Die Eingabe ist auf der Internetseite des Deutschen Bundestages veröffentlicht
worden. Es gingen 42 Mitzeichnungen sowie 8 Diskussionsbeiträge ein.
Der Petitionsausschuss hat der Bundesregierung Gelegenheit gegeben, ihre Haltung
zu der Eingabe darzulegen. Das Ergebnis der parlamentarischen Prüfung lässt sich
unter Einbeziehung der seitens der Bundesregierung angeführten Gesichtspunkte
wie folgt zusammenfassen:
Eingangs stellt der Petitionsausschuss fest, dass die Lieferungen und sonstigen
Leistungen, die ein Unternehmer im Inland gegen Entgelt im Rahmen seines
Unternehmens ausführt, grundsätzlich der Umsatzsteuer unterliegen (§ 1 Abs. 1
Umsatzsteuergesetz – UStG). Diese Regelung, die eine grundsätzliche Steuerbarkeit
aller Umsätze festlegt, gilt auch für Umsätze eines (kleinen) Vereins, und zwar
unabhängig davon, ob dieser von ehrenamtlich tätigen Personen geführt wird und ob
eine (echte) Konkurrenzsituation zu gewerblichen Unternehmen besteht.

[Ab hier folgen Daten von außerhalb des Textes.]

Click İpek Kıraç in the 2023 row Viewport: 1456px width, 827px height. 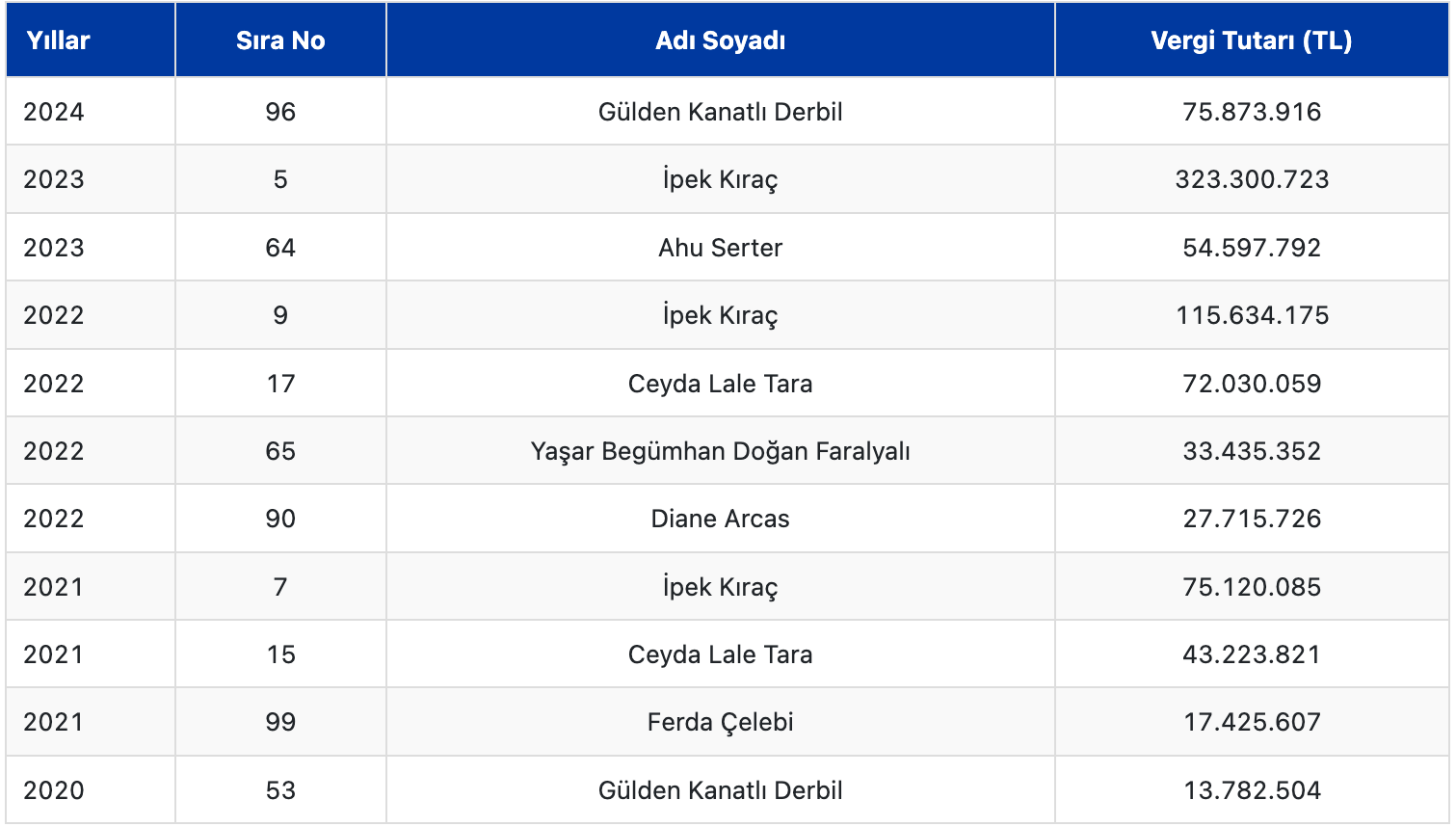pyautogui.click(x=720, y=179)
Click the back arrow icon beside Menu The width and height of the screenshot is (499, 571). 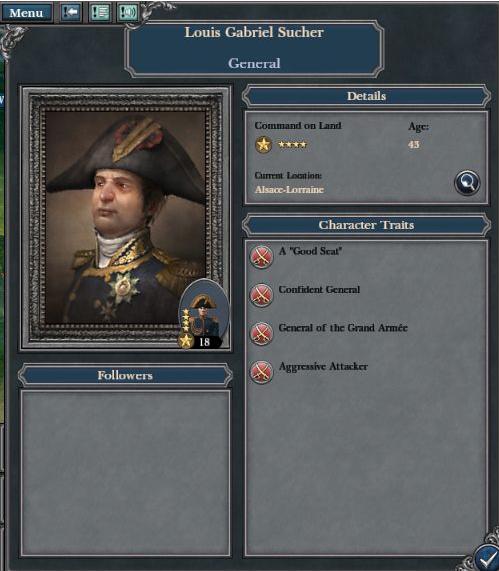pyautogui.click(x=71, y=12)
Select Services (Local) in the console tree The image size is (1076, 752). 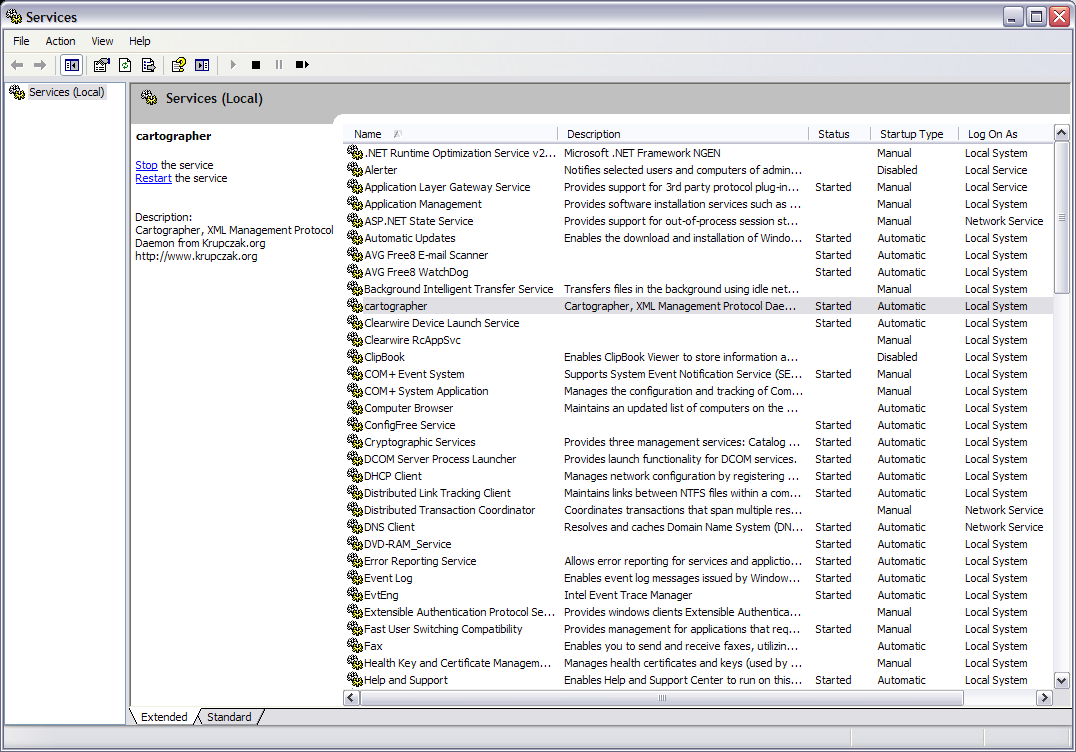66,92
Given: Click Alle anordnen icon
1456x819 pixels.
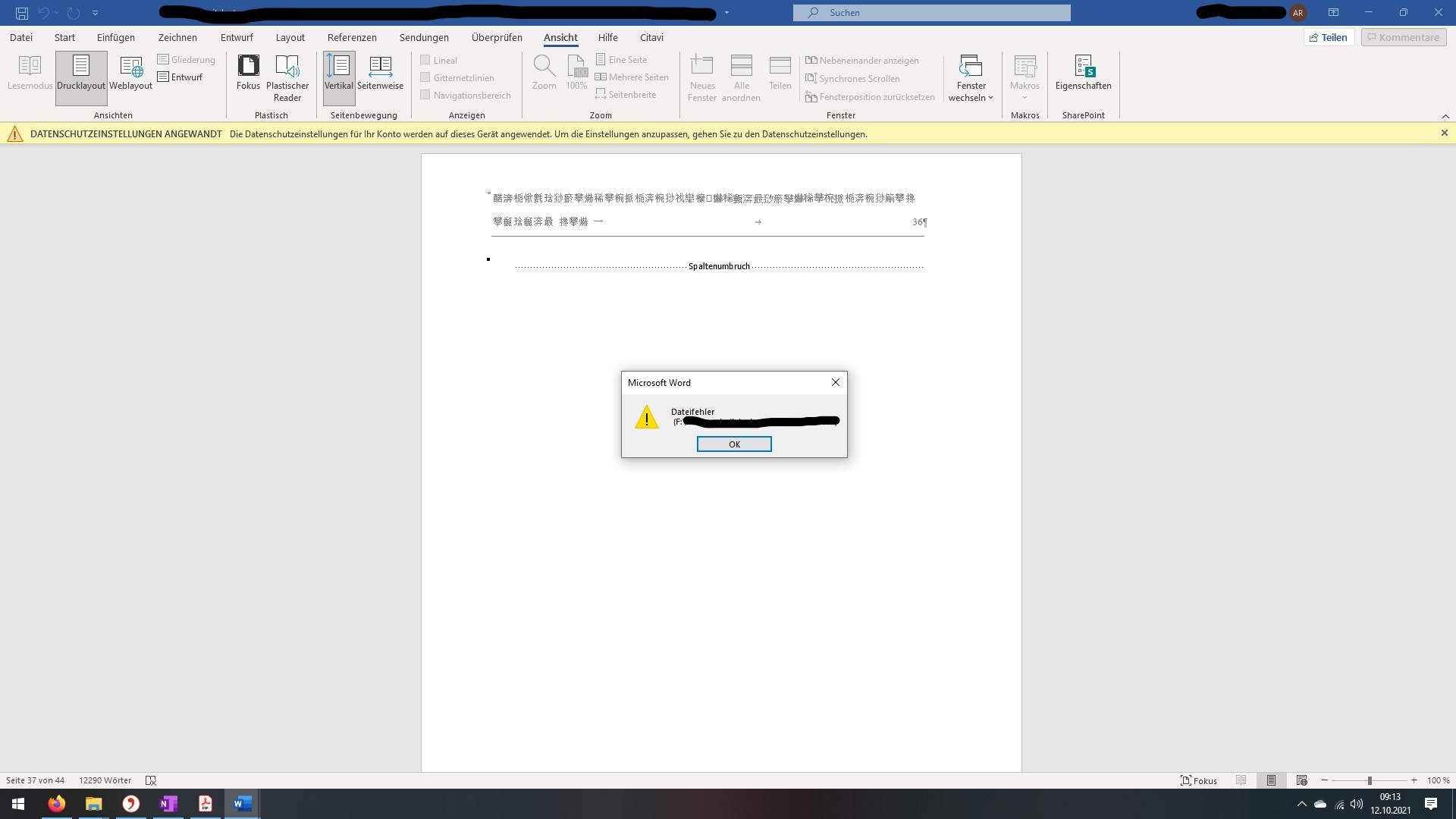Looking at the screenshot, I should [x=742, y=72].
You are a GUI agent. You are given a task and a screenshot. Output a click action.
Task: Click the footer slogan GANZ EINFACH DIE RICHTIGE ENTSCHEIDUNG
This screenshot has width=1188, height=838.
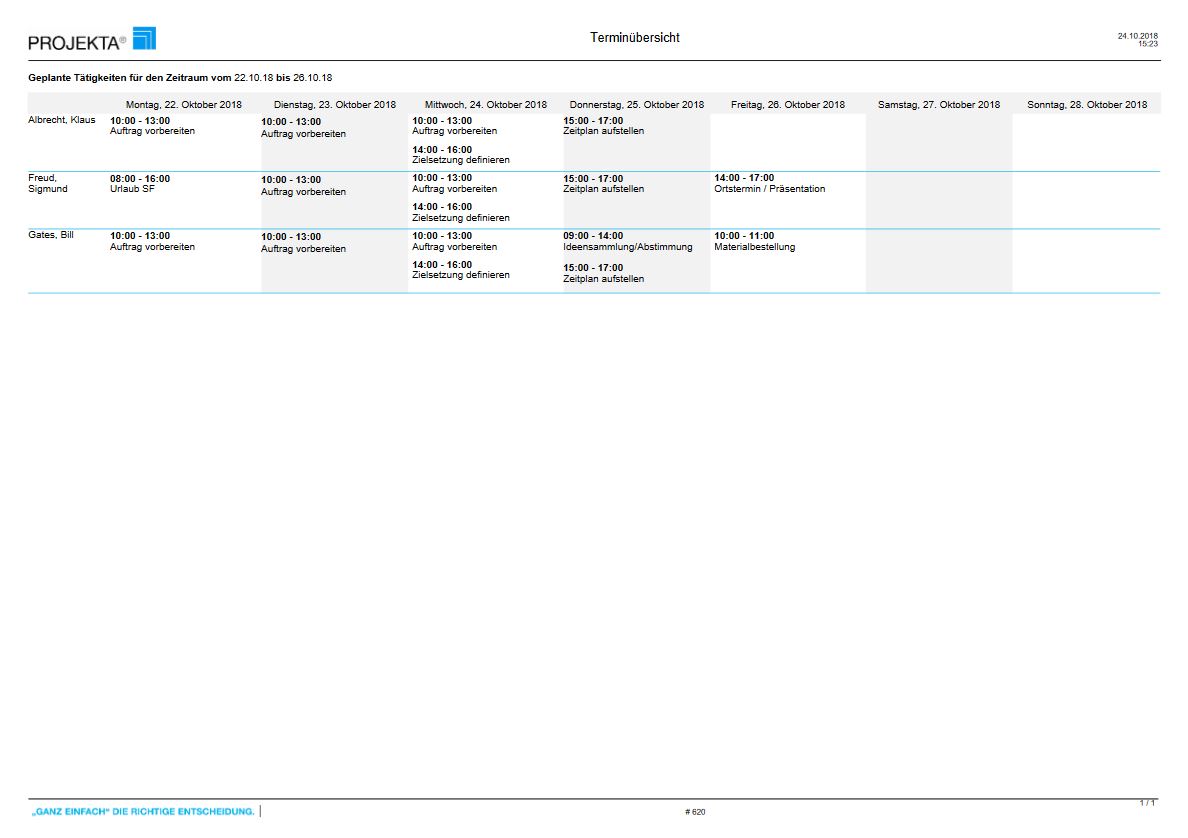(143, 812)
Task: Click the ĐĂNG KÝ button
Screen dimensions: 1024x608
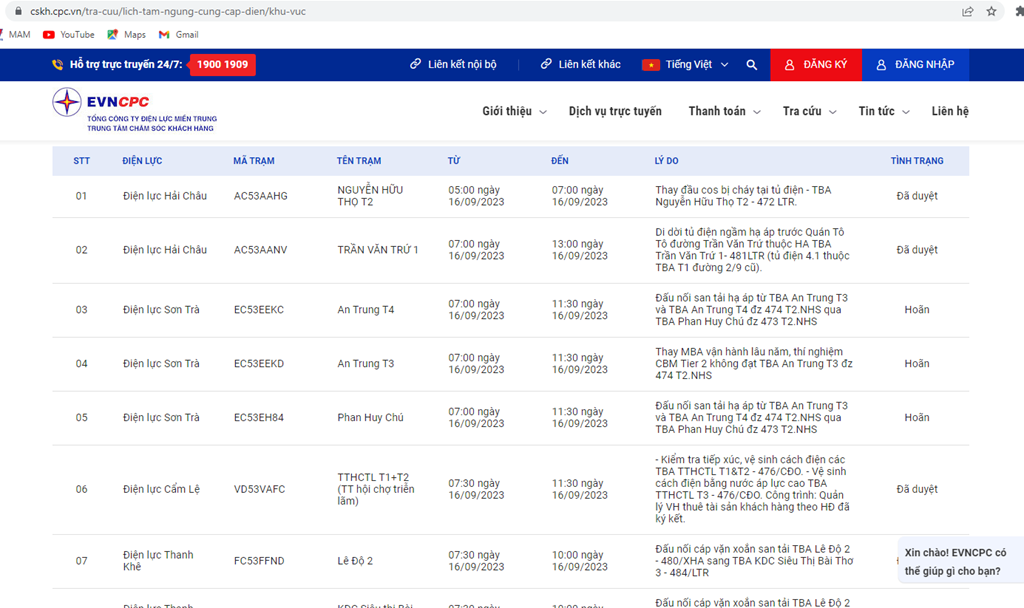Action: (815, 65)
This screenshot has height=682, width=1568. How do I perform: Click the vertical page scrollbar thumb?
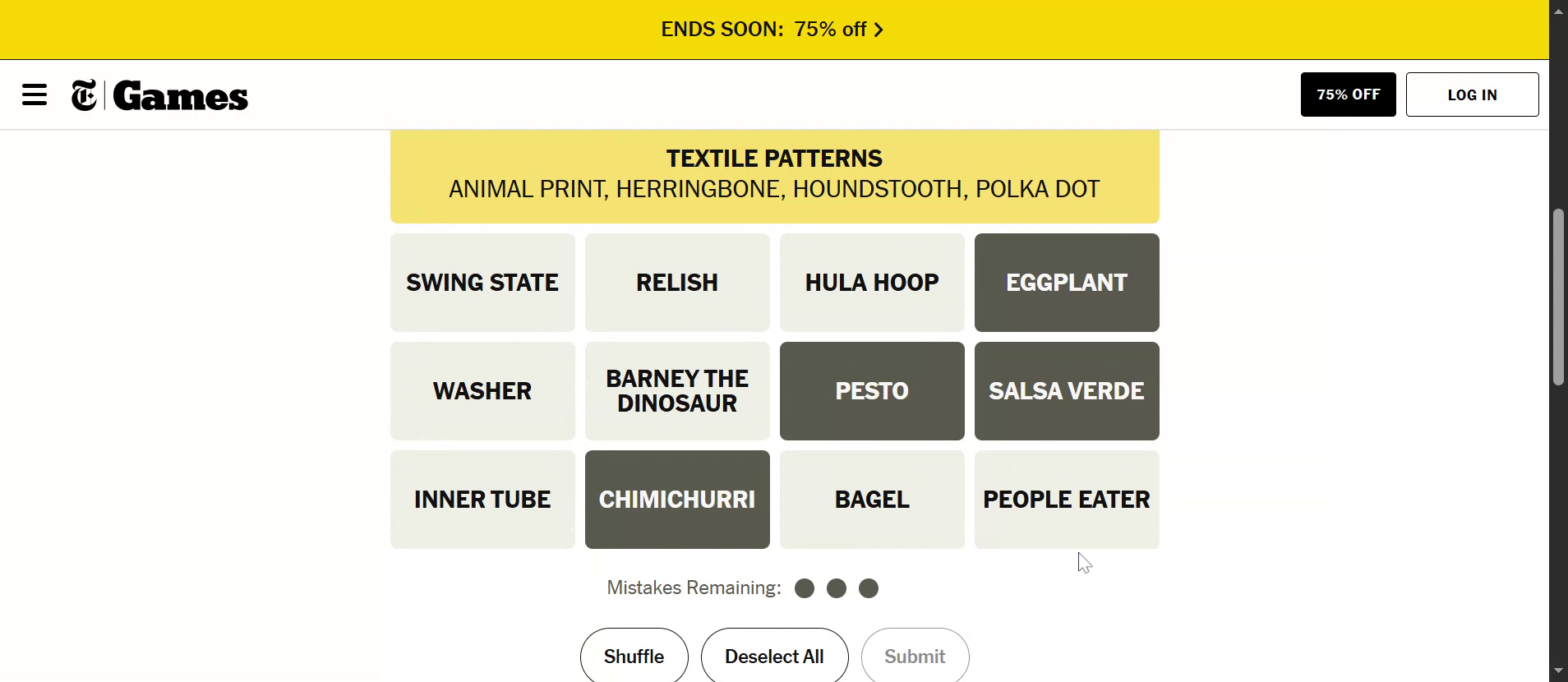pyautogui.click(x=1558, y=296)
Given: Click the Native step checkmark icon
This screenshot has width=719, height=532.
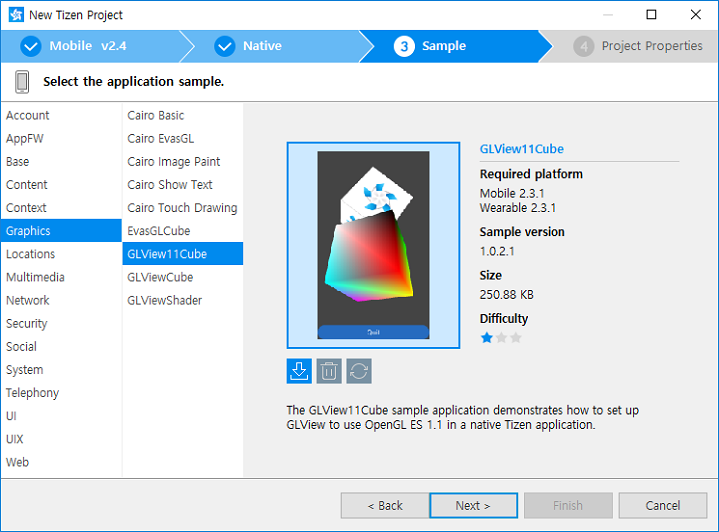Looking at the screenshot, I should [225, 46].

Im Rahmen
der den Mitgliedstaaten in den verbindlichen Vorgaben der Mehrwertsteuer-
Systemrichtlinie (MwStSystRL) der Europäischen Union eingeräumten Möglichkeiten
hat der deutsche Gesetzgeber gleichwohl besondere Regelungen für Unternehmer
mit geringen Umsätzen und für Vereine erlassen.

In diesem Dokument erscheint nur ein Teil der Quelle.